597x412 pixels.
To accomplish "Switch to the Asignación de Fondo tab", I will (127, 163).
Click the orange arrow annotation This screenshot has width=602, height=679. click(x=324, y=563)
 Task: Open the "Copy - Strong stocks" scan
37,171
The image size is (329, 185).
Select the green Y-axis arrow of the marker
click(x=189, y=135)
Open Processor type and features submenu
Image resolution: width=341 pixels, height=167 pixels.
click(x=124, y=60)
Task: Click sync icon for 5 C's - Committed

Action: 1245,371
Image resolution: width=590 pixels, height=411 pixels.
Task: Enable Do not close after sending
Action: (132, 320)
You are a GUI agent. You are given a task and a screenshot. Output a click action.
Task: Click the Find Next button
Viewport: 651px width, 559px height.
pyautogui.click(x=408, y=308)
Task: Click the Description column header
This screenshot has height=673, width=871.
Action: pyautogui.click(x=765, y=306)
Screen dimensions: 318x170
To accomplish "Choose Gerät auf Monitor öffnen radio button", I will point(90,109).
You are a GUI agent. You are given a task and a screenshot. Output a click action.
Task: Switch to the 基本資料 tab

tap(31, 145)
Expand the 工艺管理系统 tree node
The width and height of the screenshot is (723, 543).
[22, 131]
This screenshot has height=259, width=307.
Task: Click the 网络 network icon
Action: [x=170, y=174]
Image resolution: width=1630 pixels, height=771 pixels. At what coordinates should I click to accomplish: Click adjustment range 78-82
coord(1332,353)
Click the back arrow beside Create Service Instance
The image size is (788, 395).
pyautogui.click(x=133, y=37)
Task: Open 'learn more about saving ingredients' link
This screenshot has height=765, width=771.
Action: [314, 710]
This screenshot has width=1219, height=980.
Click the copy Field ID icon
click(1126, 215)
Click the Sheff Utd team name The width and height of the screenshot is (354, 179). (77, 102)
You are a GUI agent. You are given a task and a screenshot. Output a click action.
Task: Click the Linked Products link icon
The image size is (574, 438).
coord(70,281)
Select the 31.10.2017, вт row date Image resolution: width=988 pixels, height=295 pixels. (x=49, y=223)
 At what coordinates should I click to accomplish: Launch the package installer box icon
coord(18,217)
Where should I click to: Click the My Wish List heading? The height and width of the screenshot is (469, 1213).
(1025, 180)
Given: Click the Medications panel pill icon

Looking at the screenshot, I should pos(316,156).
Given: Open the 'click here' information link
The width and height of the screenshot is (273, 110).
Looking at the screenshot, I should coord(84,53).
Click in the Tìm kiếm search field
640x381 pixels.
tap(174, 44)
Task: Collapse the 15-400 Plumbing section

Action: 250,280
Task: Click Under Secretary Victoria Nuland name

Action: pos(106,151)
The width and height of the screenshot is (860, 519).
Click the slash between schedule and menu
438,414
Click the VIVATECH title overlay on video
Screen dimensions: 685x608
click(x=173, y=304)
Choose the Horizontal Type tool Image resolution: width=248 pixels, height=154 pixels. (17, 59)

----------

THE TASK => What you return must match the entries exactly, word for word.

RESULT OF THE EXERCISE =>
597x412 pixels.
To accomplish "Switch to the Asignación de Fondo tab", I will (127, 163).
Click the orange arrow annotation This screenshot has width=602, height=679. click(x=324, y=563)
 Task: Open the "Copy - Strong stocks" scan
37,171
The image size is (329, 185).
Select the green Y-axis arrow of the marker
click(x=189, y=135)
Open Processor type and features submenu
Image resolution: width=341 pixels, height=167 pixels.
click(x=124, y=60)
Task: Click sync icon for 5 C's - Committed

Action: 1245,371
Image resolution: width=590 pixels, height=411 pixels.
Task: Enable Do not close after sending
Action: (132, 320)
You are a GUI agent. You are given a task and a screenshot. Output a click action.
Task: Click the Find Next button
Viewport: 651px width, 559px height.
pyautogui.click(x=408, y=308)
Task: Click the Description column header
This screenshot has height=673, width=871.
Action: pyautogui.click(x=765, y=306)
Screen dimensions: 318x170
To accomplish "Choose Gerät auf Monitor öffnen radio button", I will point(90,109).
You are a GUI agent. You are given a task and a screenshot. Output a click action.
Task: Switch to the 基本資料 tab

tap(31, 145)
Expand the 工艺管理系统 tree node
The width and height of the screenshot is (723, 543).
[22, 131]
This screenshot has height=259, width=307.
Task: Click the 网络 network icon
Action: [x=170, y=174]
Image resolution: width=1630 pixels, height=771 pixels. At what coordinates should I click to accomplish: Click adjustment range 78-82
coord(1332,353)
Click the back arrow beside Create Service Instance
The image size is (788, 395).
pyautogui.click(x=133, y=37)
Task: Open 'learn more about saving ingredients' link
This screenshot has height=765, width=771.
Action: [314, 710]
This screenshot has width=1219, height=980.
Click the copy Field ID icon
click(1126, 215)
Click the Sheff Utd team name The width and height of the screenshot is (354, 179). (77, 102)
You are a GUI agent. You are given a task and a screenshot. Output a click action.
Task: Click the Linked Products link icon
The image size is (574, 438).
coord(70,281)
Select the 31.10.2017, вт row date Image resolution: width=988 pixels, height=295 pixels. (x=49, y=223)
 At what coordinates should I click to accomplish: Launch the package installer box icon
coord(18,217)
Where should I click to: Click the My Wish List heading? The height and width of the screenshot is (469, 1213).
(1025, 180)
Given: Click the Medications panel pill icon

Looking at the screenshot, I should pos(316,156).
Given: Open the 'click here' information link
The width and height of the screenshot is (273, 110).
Looking at the screenshot, I should coord(84,53).
Click in the Tìm kiếm search field
640x381 pixels.
tap(174, 44)
Task: Collapse the 15-400 Plumbing section

Action: 250,280
Task: Click Under Secretary Victoria Nuland name

Action: pos(106,151)
The width and height of the screenshot is (860, 519).
Click the slash between schedule and menu
438,414
Click the VIVATECH title overlay on video
Screen dimensions: 685x608
click(x=173, y=304)
Choose the Horizontal Type tool Image resolution: width=248 pixels, height=154 pixels. (17, 59)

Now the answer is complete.